Je ne sais ce qu’il a ressenti pendant la première vision. Moi, je ne me suis jamais senti aussi perplexe. Habituellement, la première vision du genre de films que nous tournions, faisait surgir un tas de problèmes: raccords manqués, erreurs de parallaxe, coups de jour en début ou en fin de bobine, plans flous, etc. Cette fois, le problème était surtout que les problèmes n’avaient même pas la faculté d’émerger. Les rushes semblaient une longue suite informe d’images n’ayant aucunes relations entre elles, un pur magma. A la fin de la vision, Lethem se contente de soupirer et murmure: “Bien.” Pour me donner contenance, je place le générique. Il sort un plan du chutier, me le tend et dit: ”On commence par ce plan-là.” Je place le plan sur la table et le fait défiler. Il m’indique la première image. Je coupe, je colle, nous regardons. Peu avant la dernière image, il me dit: “On coupe ici.” et me présente un second plan.
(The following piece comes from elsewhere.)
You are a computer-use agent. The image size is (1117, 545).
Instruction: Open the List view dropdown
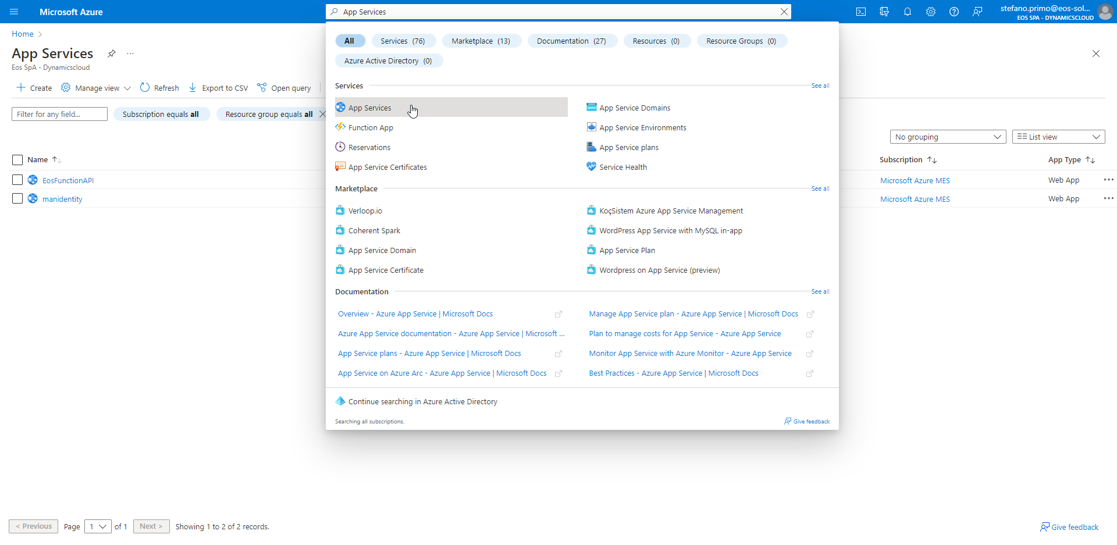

Pendant une bonne partie de la nuit, j’ai travaillé ainsi en aveugle, ce qui n’est pas, on en conviendra, la situation idéale pour un monteur. Certes, il m’arrivait plus d’une fois de discuter pour rendre un raccord plus coulant ou plus abrupt. Lethem réfléchissait, puis tranchait dans un sens ou dans l’autre. Mais j’étais incapable de faire la moindre suggestion créative. Lui, il restait imperturbable. La bande image montée, on se la visionne. Pour moi, le mystère reste entier. Il s’alourdit encore à l’écoute des sons: des incantations de sorcier indien, des vagissements de nourrissons… Le montage son commence. De nouveau, Lethem régente. J’exécute. Aux petites heures, le dernier son est placé. Pour moi, le film n’a ni queue ni tête. C’est un assemblage arbitraire et incohérent. Je n’ose regarder Lethem qui reste serein. Après une courte pause, on commence à visionner l’ensemble. Je m’attends au pire. Or, dès les premières images, je suis entraîné dans un univers obscur et visqueux que rien ne laissait prévoir et qui a ressurgi chaque fois que j’ai revu le film par la suite. Ce que Lovecraft a cherché à atteindre toute sa vie sans jamais y parvenir, ce qu’il arrive à Lynch d’effleurer parfois mais trente ans plus tard et avec une telle débauche d’efforts qu’on en souffre pour lui: l’horreur de la vie en formation, Lethem l’avait atteint comme en se jouant avec des moyens dérisoires.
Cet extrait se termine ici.